• YOUR OBJECTIVE
This task asks for the lines from the one with "You are a GUI" to the final line below, repeated exactly, with pictures omitted.

[SOURCE INFORMATION]

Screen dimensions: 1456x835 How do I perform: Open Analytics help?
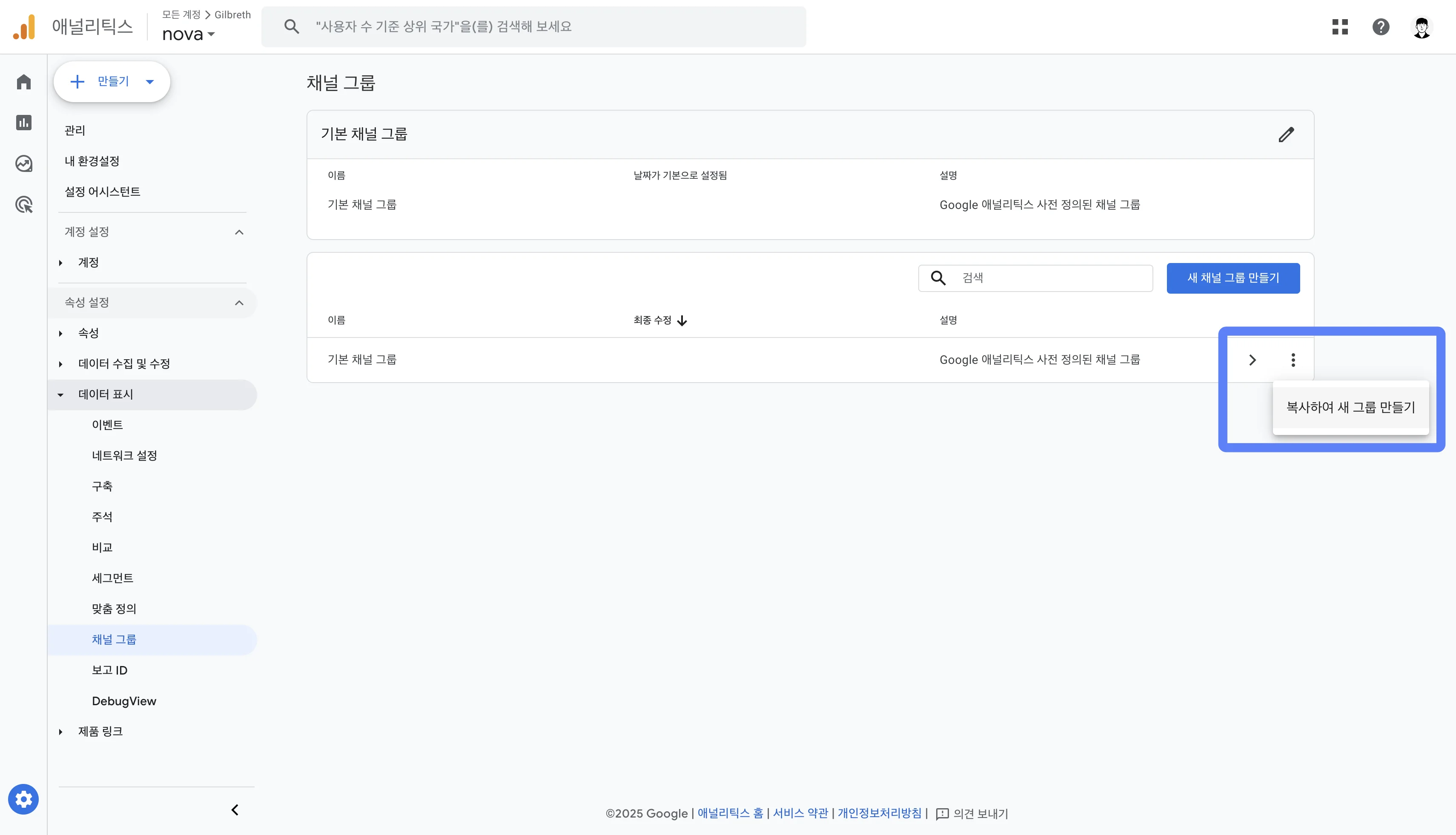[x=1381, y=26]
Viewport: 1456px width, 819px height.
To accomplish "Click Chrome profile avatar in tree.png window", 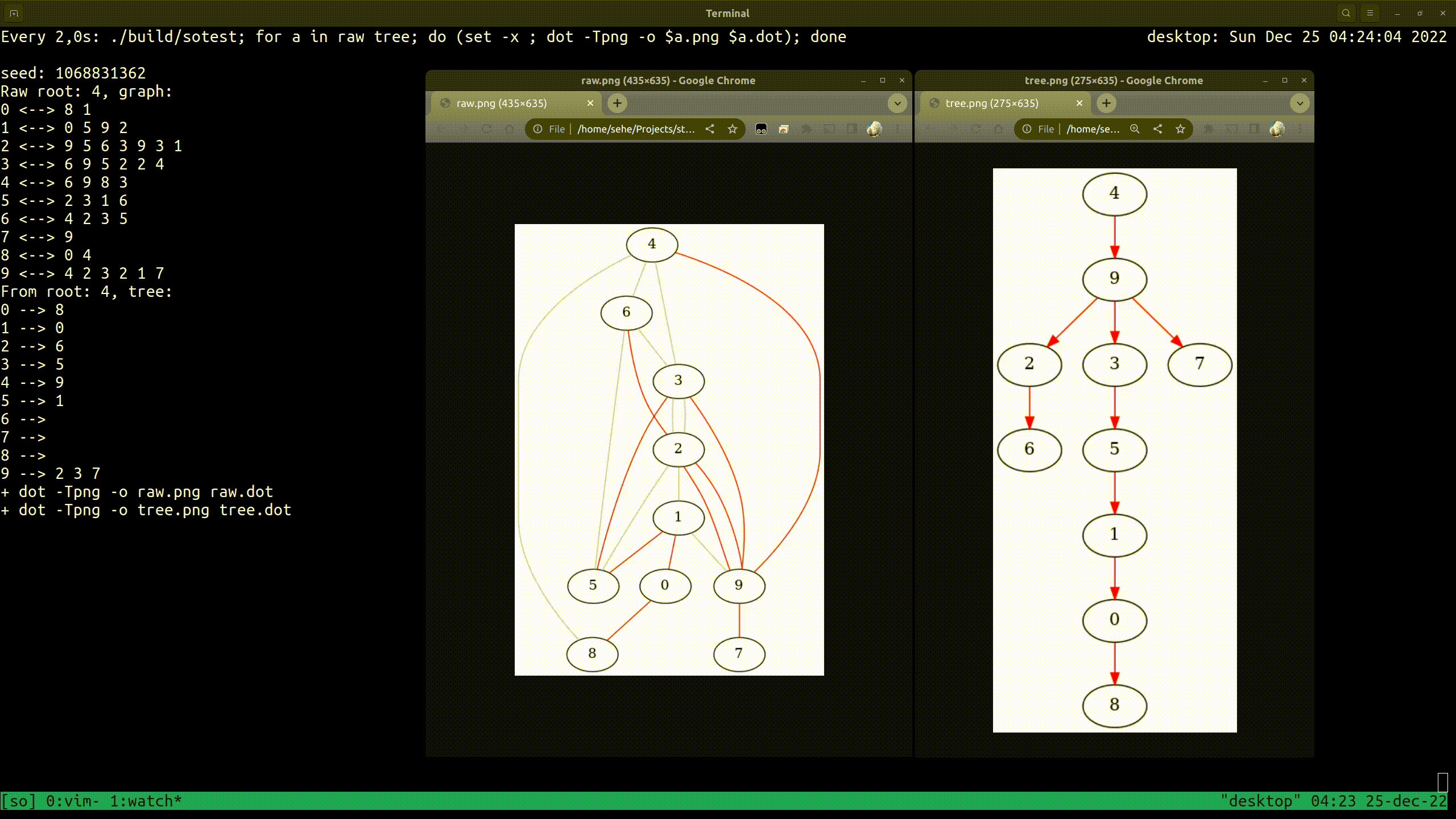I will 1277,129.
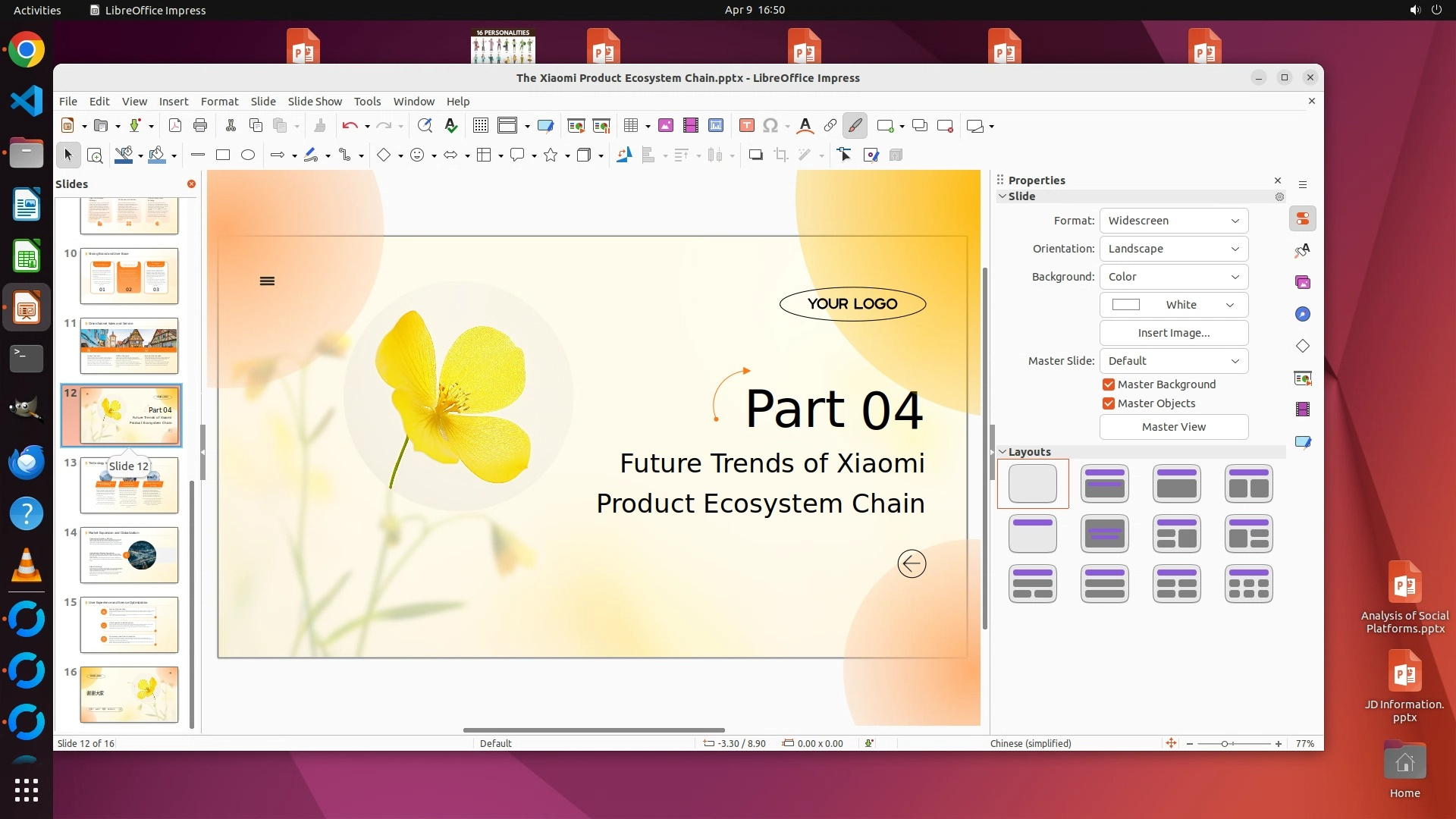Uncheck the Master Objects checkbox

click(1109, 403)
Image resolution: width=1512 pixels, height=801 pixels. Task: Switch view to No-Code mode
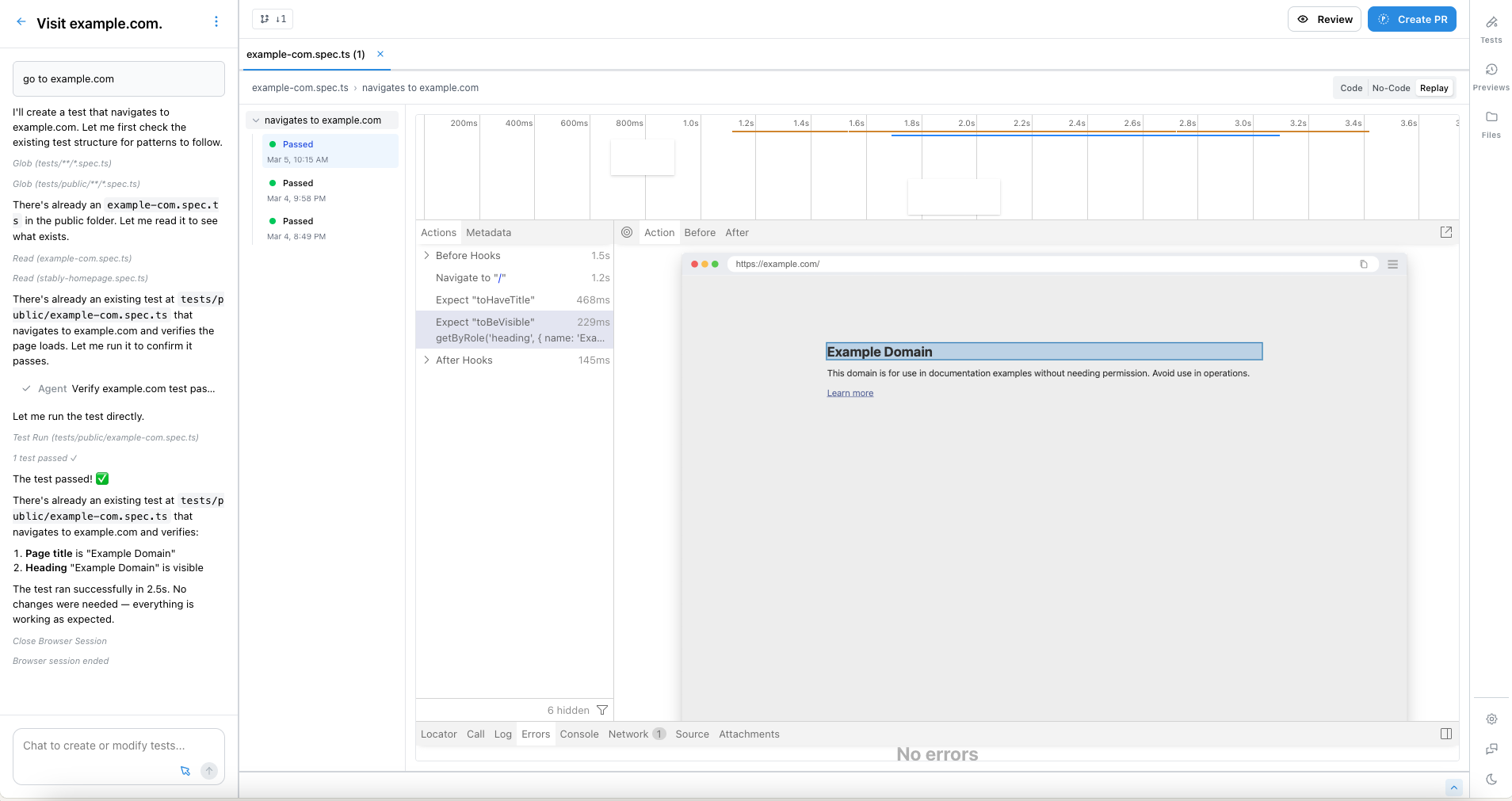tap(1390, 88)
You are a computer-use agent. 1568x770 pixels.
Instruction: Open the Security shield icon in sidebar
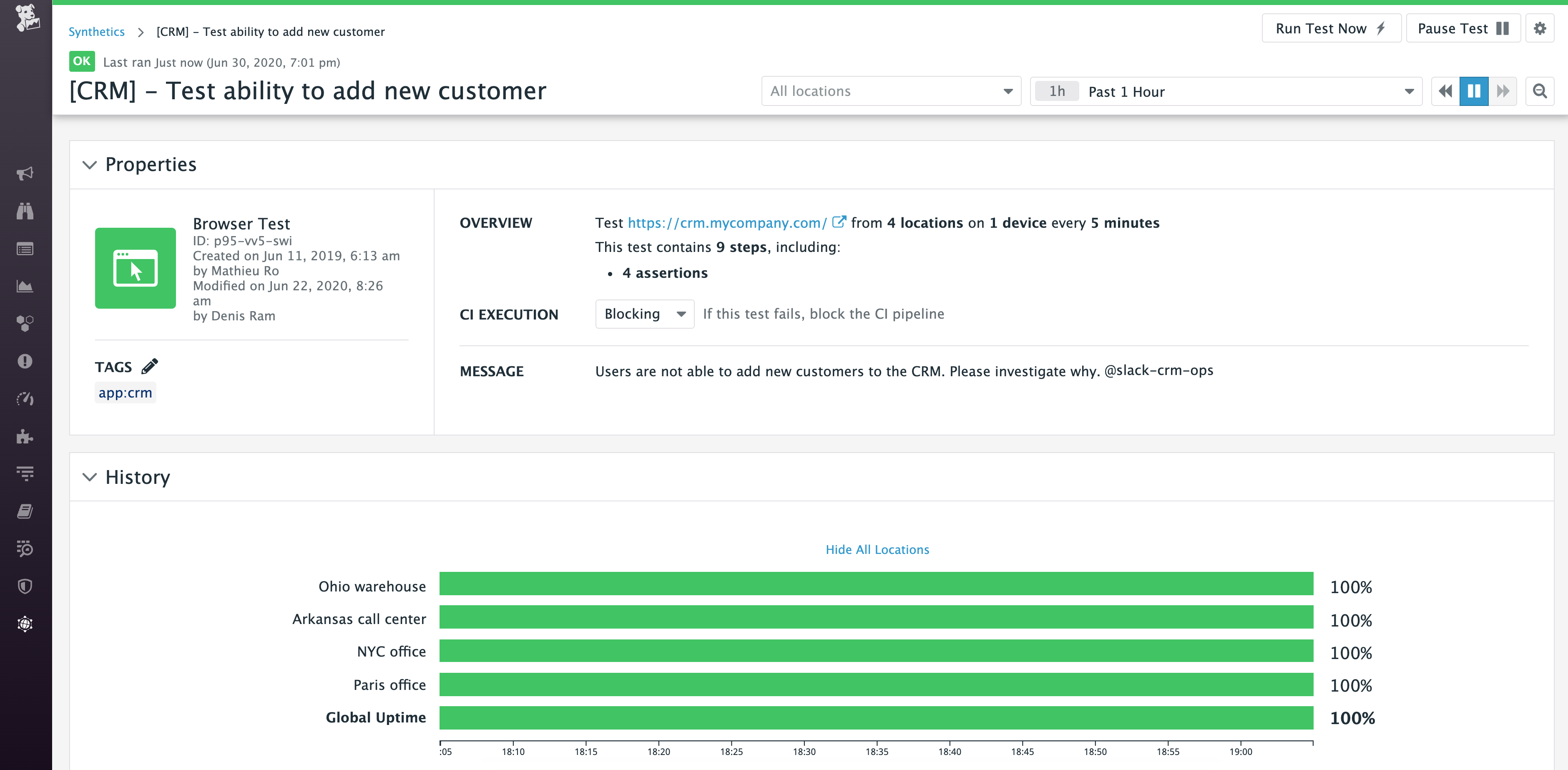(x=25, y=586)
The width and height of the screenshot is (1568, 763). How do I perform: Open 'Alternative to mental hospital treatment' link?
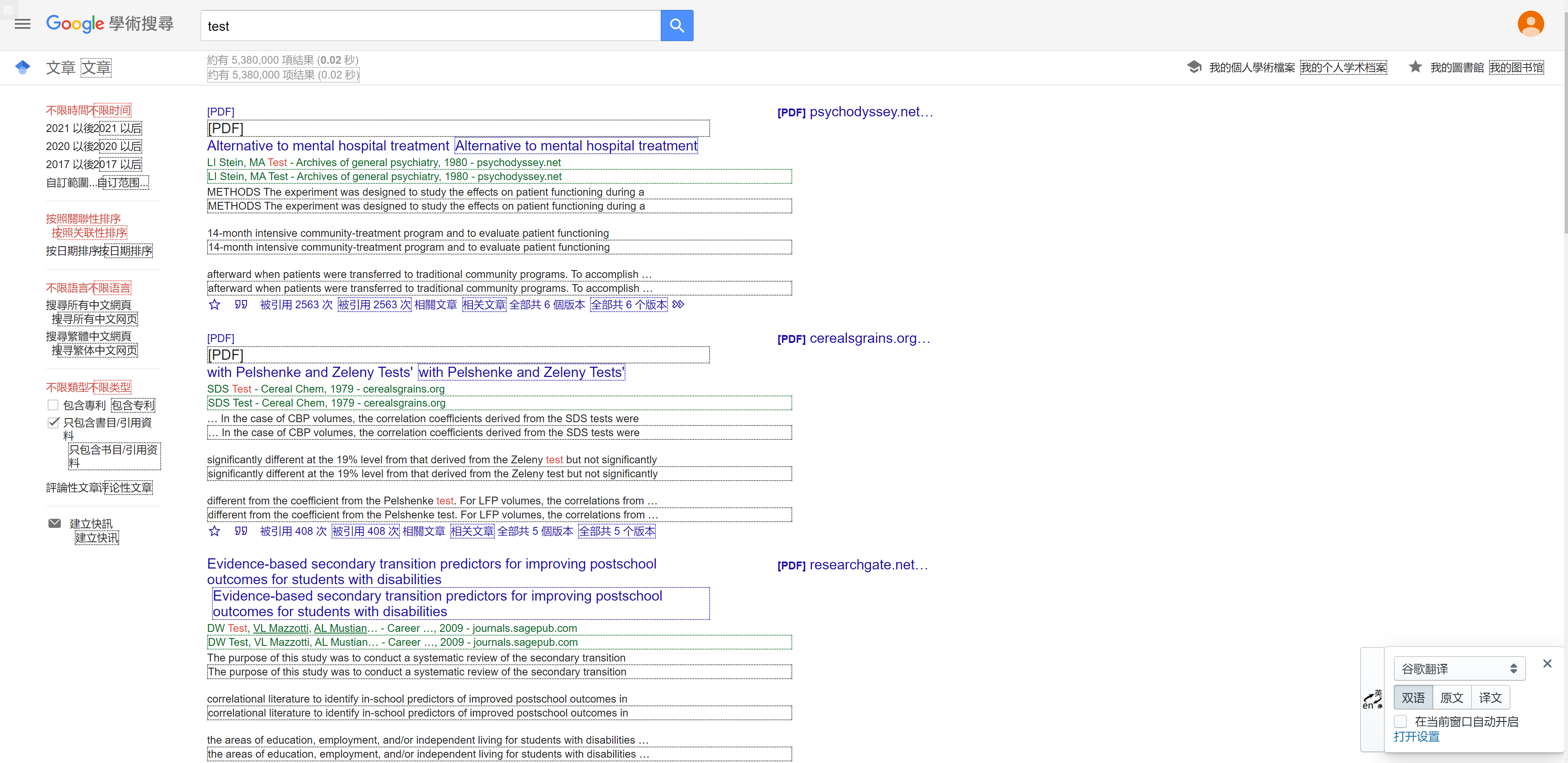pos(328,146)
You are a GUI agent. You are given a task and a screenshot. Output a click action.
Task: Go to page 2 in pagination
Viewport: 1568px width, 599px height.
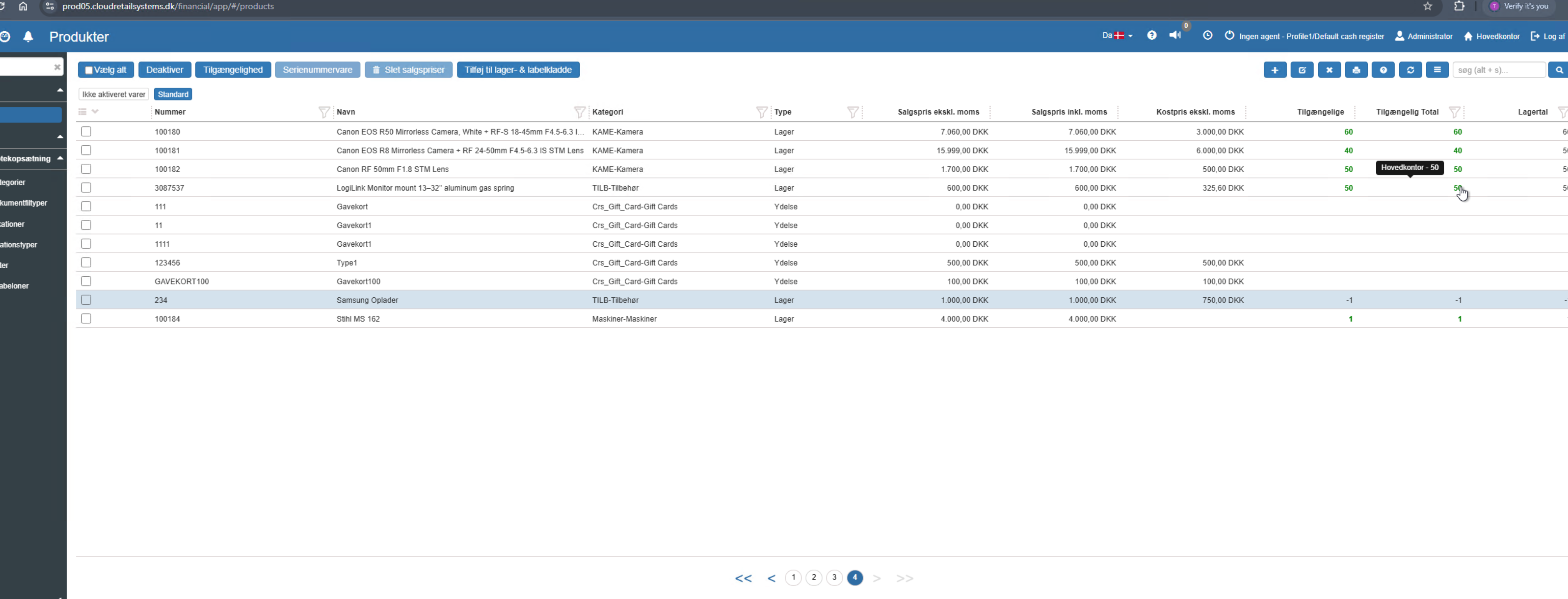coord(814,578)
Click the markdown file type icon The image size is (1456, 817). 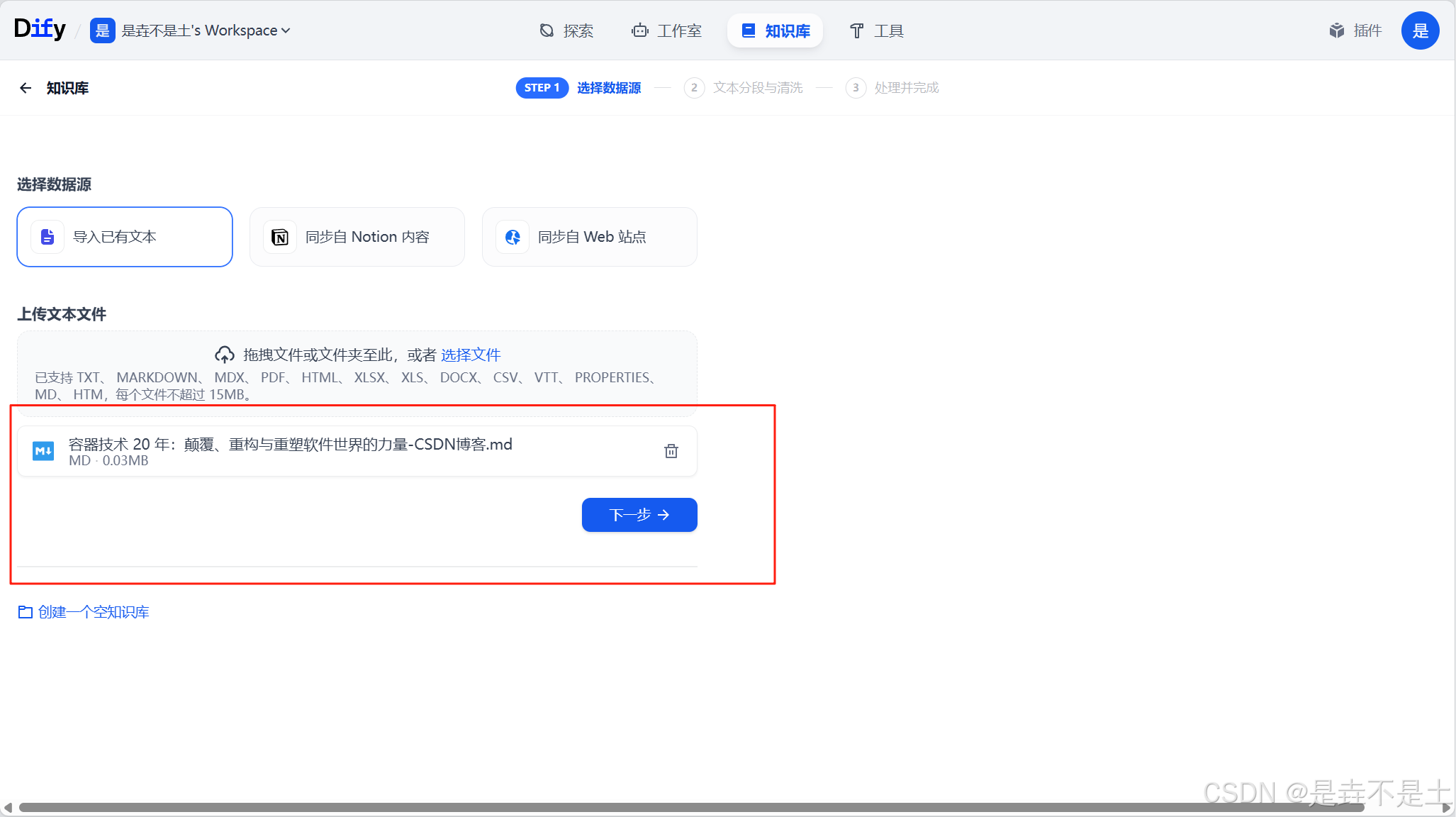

[/SOURCE INFORMATION]

• SOLVED PROBLEM
You are a GUI agent. You are given a task and a screenshot. Output a click action.
Task: Go to page 2 in pagination
Viewport: 1568px width, 599px height.
coord(814,578)
Click the markdown file type icon The image size is (1456, 817). 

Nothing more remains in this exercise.